August 2010
What Imaging Directors Are Facing
Radiology Today
Vol. 11 No. 8 P. 14
Reduced reimbursement is a problem across radiology but not the only challenge. Imaging directors share some steps they’re taking to offset cuts and overcome other obstacles.
When Radiology Today asked imaging directors about the No. 1 challenge they’re facing this year, it was no surprise when they responded that reimbursement cuts are their biggest problem. In other words, it’s the imaging economy, stupid.
The traditional management response to reduced reimbursement is to compensate for the difference by performing more exams. But some readers also told us that their facilities are facing both stiff competition and soft volume because of the slumping economy.
Imaging’s clinical value has been a driver of procedure growth for many years. As reimbursement leveled off or dipped in recent years, volume growth helped maintain profits in imaging. If that pattern doesn’t hold up, imaging facilities face a serious problem. Raising prices, selling more, or reducing the cost of what you sell are the three options for improving profitability. But raising prices isn’t happening, leaving increasing volume and reducing costs. You can wring only so much savings out of a reasonably well-run facility. As one director put it, “We have done all we can do with wages and expenses. [Our] radiologist owners are just making less money.”
Competition and the soft economy have many facilities marketing aggressively in an attempt to offset reimbursement cuts. Not surprisingly, several imaging directors told us they’re increasing their marketing efforts in an attempt to increase volume; those readers also noted that it’s too early to tell whether they’re achieving any significant results. One director told us that his hospital was creating more slots for outpatient imaging exams by scheduling more inpatient exams between midnight and 8 am. Another said his facility is focusing its marketing efforts on showing referrers the value of its service in hopes of securing the referrers’ business. Still another organization is working with a consulting organization to increase its patient satisfaction to solidify its businesses. One facility director said his organization is looking to self-insuring some of its service contracts as they come up for renewal, assuming more risk to cut costs.

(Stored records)
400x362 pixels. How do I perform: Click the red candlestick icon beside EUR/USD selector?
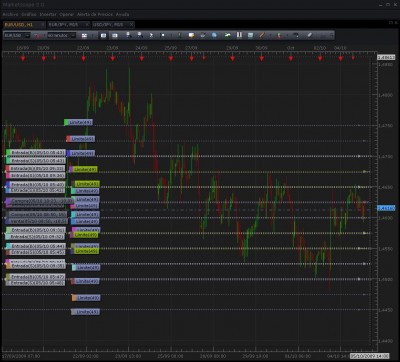pos(38,35)
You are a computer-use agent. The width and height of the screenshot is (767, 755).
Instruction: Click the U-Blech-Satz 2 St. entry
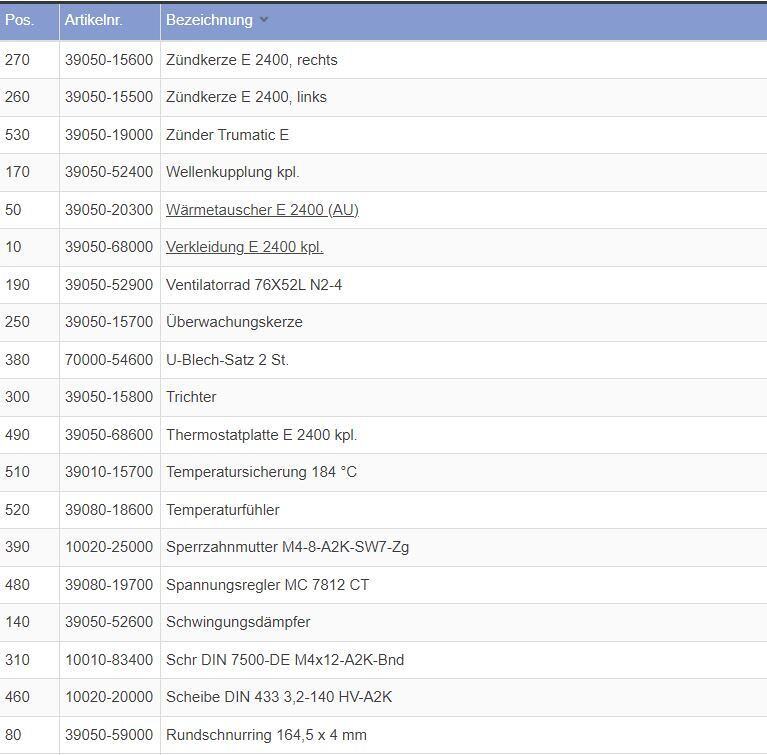coord(227,360)
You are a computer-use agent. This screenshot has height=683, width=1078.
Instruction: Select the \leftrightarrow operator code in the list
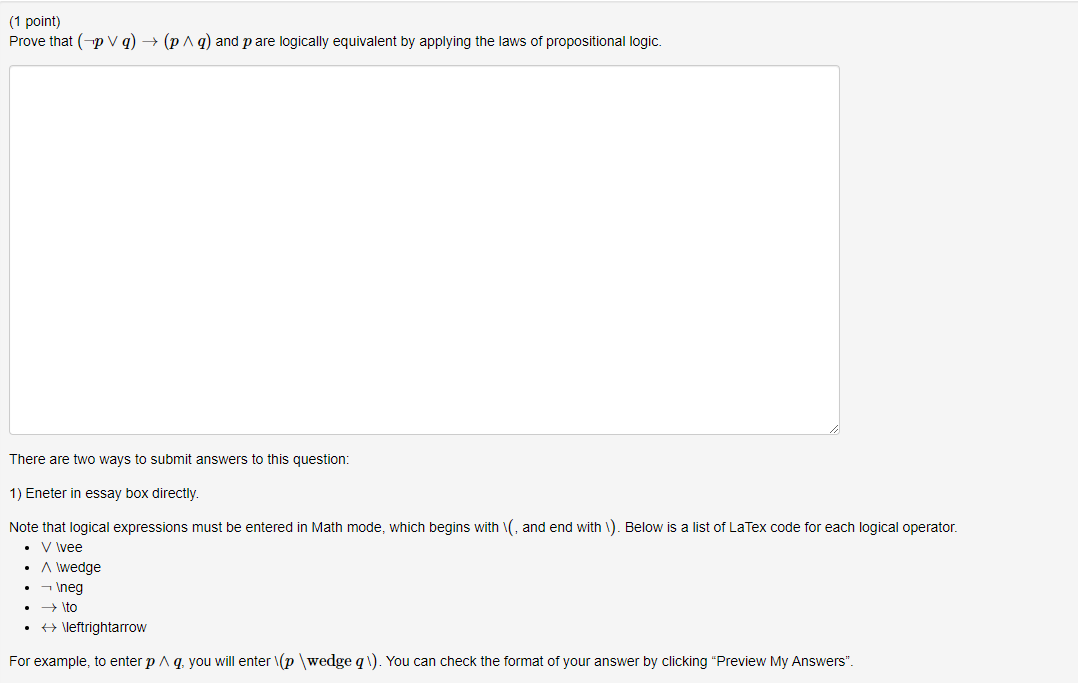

■ TASK 1
In the article on imaging directors' challenges, switch "reimbursement" to "payment" in the passage from "August 2010" up to and including "imaging economy, stupid.", and write out that passage.
■ TASK 2
According to the article on imaging directors' challenges, what are the three options for improving profitability?
■ TASK 3
Carry on the article on imaging directors' challenges from its final sentence.

■ REPLY 1
August 2010
What Imaging Directors Are Facing
Radiology Today
Vol. 11 No. 8 P. 14
Reduced payment is a problem across radiology but not the only challenge. Imaging directors share some steps they’re taking to offset cuts and overcome other obstacles.
When Radiology Today asked imaging directors about the No. 1 challenge they’re facing this year, it was no surprise when they responded that payment cuts are their biggest problem. In other words, it’s the imaging economy, stupid.

■ REPLY 2
Raising prices, selling more, or reducing the cost of what you sell.

■ REPLY 3
While dealing with the effects of reimbursement cuts on the business is the big challenge, imaging directors told us that they’re facing other problems, too, including the following:
• Imaging directors report that the increasing requirements for exam precertification are a growing burden. More insurers are requiring prior authorization for imaging studies, creating a larger administrative burden on the front end of the imaging revenue cycle. An imaging director in western North Carolina said preauthorization has become such an issue that his department created a team to handle preauthorization requirements before patients come in for exams. He added that the precertification program has helped reduce the denial rate in the system’s hospital and outpatient imaging centers. Another imaging director reported some success in reaching out to referring physicians to explain the details of the preauthorization requirements of the key insurers the referrers’ practices work with regularly.
• Some readers told us that their hospitals’ primary challenge this year was funding for capital purchases, which is consistent with an environment of reduced reimbursement and spotty volume growth.
• One imaging director reported that patients are expressing concern about radiation exposure from CT scans. In response, he said the practice developed a marketing campaign to address radiation dose concerns and purchased dose-reduction engines for their CT scanners.
• A director reported his facility was having problems with its interventional radiology billing, leaving earned reimbursement on the table. It’s attempting to solve the problem by hiring a seasoned interventional radiology tech and a certified coder to tighten coding claims.
• The imaging director of a large orthopedic practice said the group is worried about the future of the imaging portion of its business, wondering whether it will remain economically feasible to continue offering imaging services. (That group’s challenge may come as good news to radiology facilities.)
• Only one imaging director mentioned having problems with hiring technologists. The technologist shortage appears to be a memory in most places.